Go to the line containing "You are a GUI" in the material below. From there to the end, retype every line exactly and drop the pictures.

^^^^^^^^

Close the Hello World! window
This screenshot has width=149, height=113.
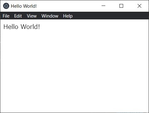pos(139,6)
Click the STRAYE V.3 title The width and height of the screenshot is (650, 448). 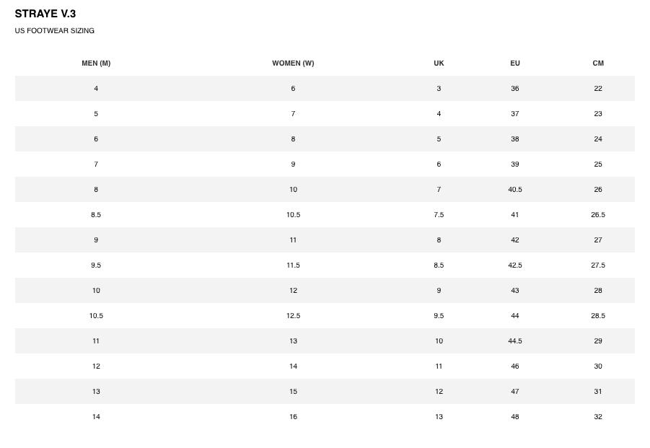point(45,14)
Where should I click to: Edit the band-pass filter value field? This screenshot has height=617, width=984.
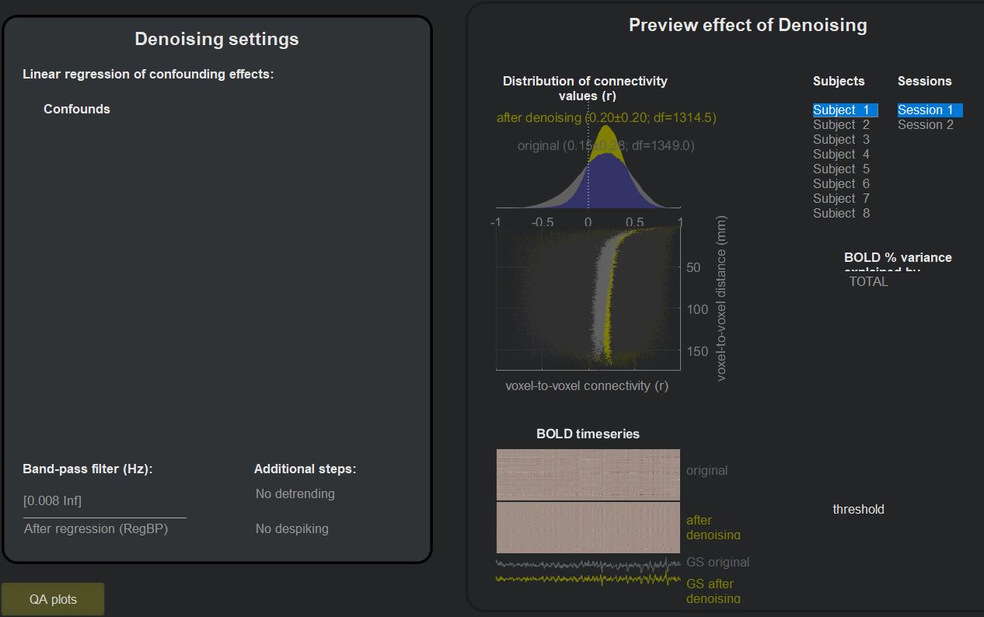click(x=104, y=500)
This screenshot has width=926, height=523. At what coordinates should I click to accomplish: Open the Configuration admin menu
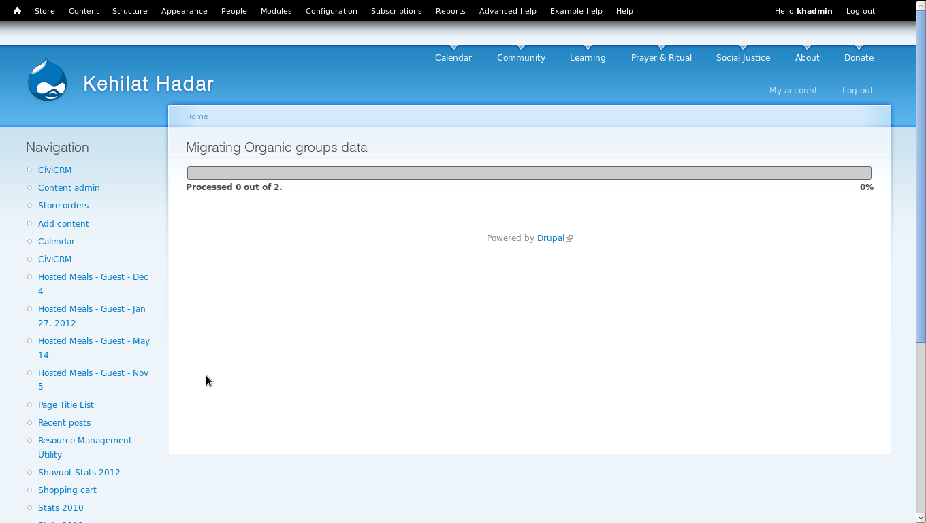(331, 11)
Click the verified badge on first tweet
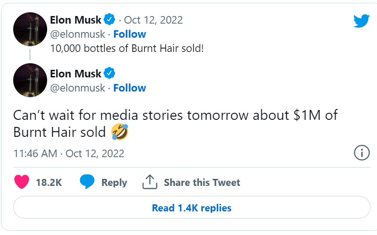The height and width of the screenshot is (235, 377). (110, 20)
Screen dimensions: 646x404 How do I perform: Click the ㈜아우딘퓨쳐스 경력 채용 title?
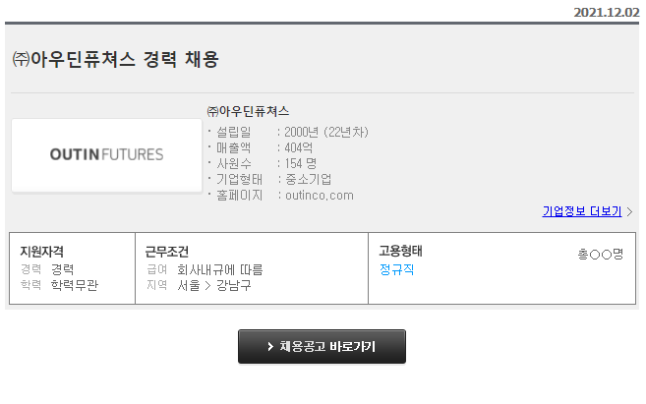115,59
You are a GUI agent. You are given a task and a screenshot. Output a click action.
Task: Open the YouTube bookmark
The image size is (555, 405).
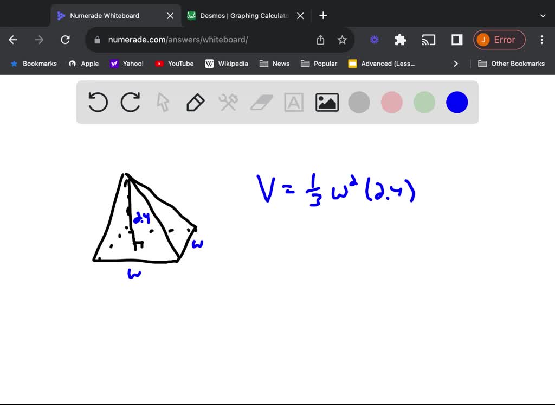pyautogui.click(x=174, y=64)
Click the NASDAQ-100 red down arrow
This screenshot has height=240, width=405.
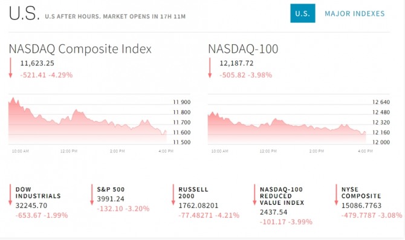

^^^^^^^^

Written solution
You are a GUI agent. You are given a task and a screenshot. Output a click action.
Task: Open the YouTube bookmark
The image size is (555, 405).
pyautogui.click(x=174, y=64)
Click the NASDAQ-100 red down arrow
This screenshot has height=240, width=405.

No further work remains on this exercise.